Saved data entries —
==========

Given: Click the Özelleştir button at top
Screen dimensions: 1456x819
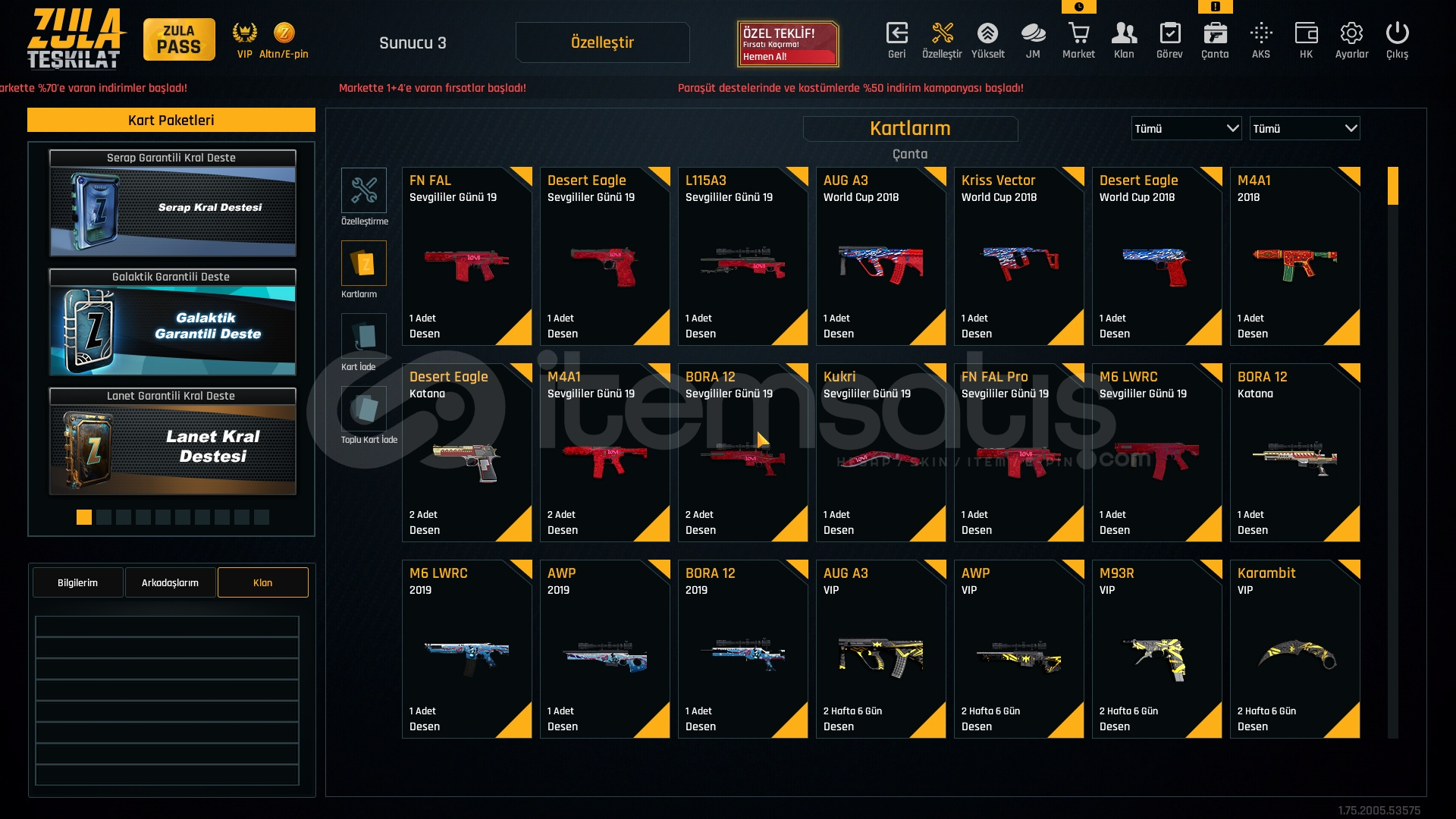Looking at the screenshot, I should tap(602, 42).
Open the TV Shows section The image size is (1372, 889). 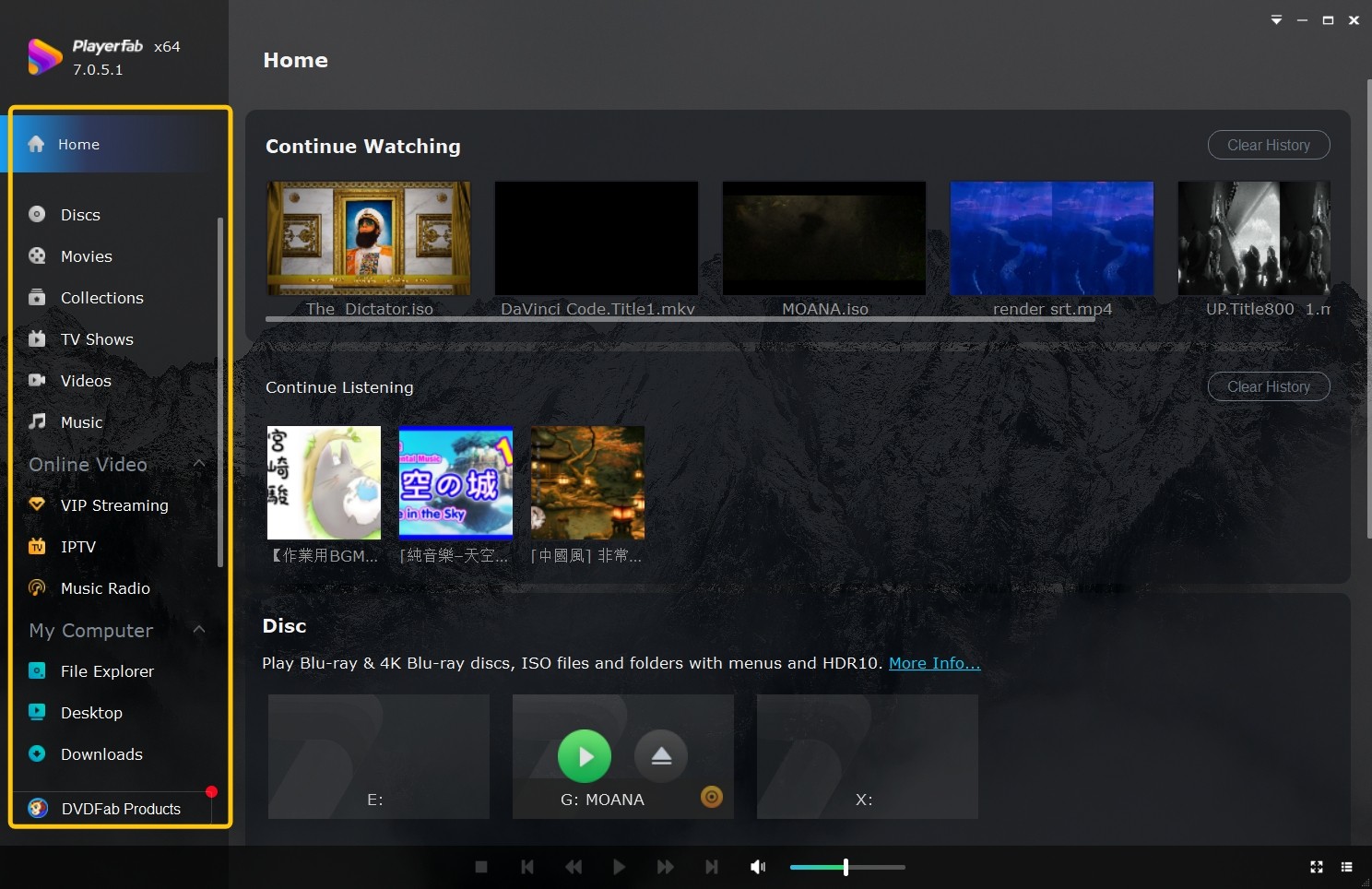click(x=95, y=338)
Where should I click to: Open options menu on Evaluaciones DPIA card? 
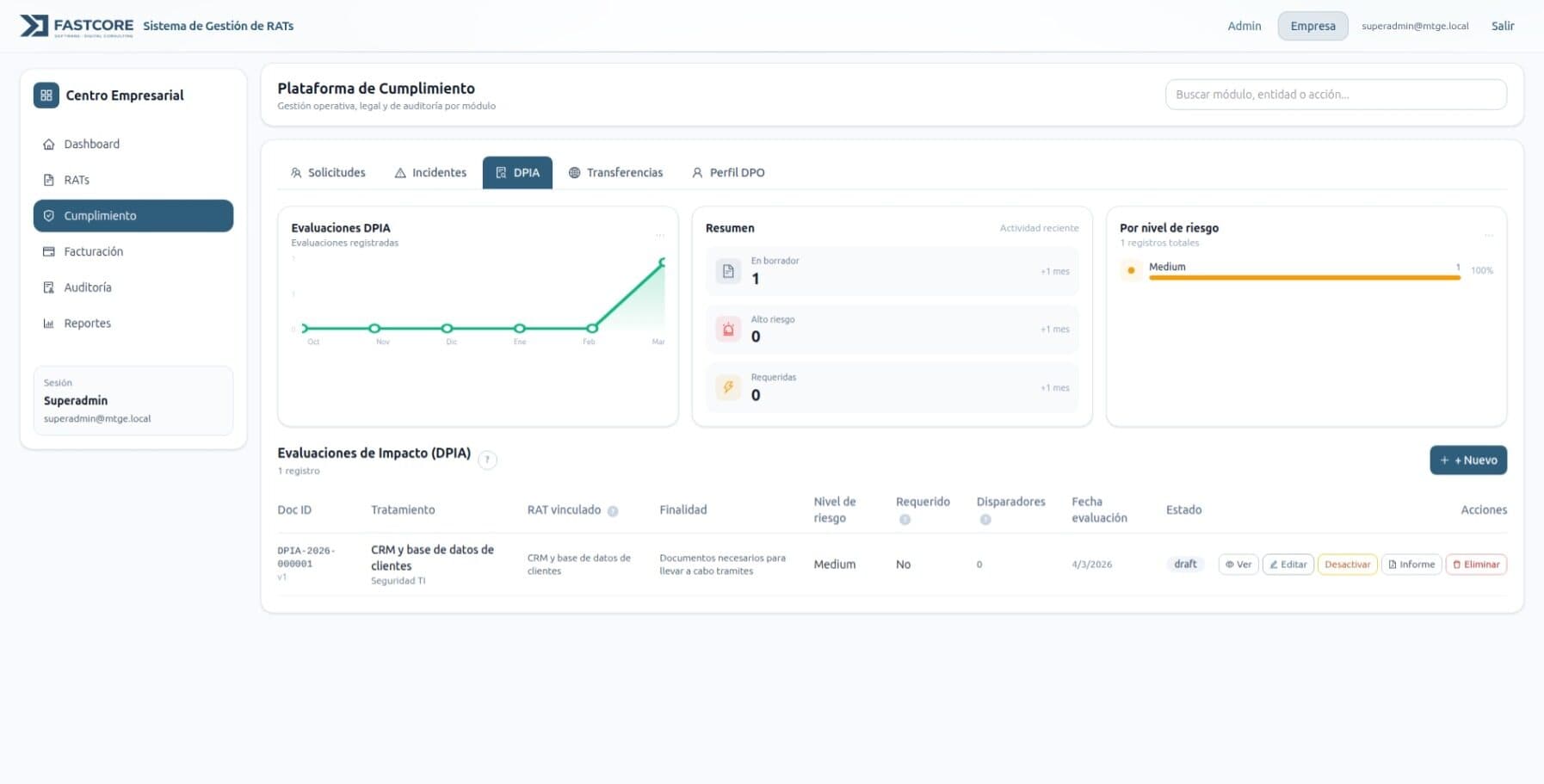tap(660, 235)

==========

Every line from the one holding "Where should I" through the final line of the data above is to be reproduced exactly, both ends included, with the pictures left out.

Where should I click to: Open options menu on Evaluaciones DPIA card? 
tap(660, 235)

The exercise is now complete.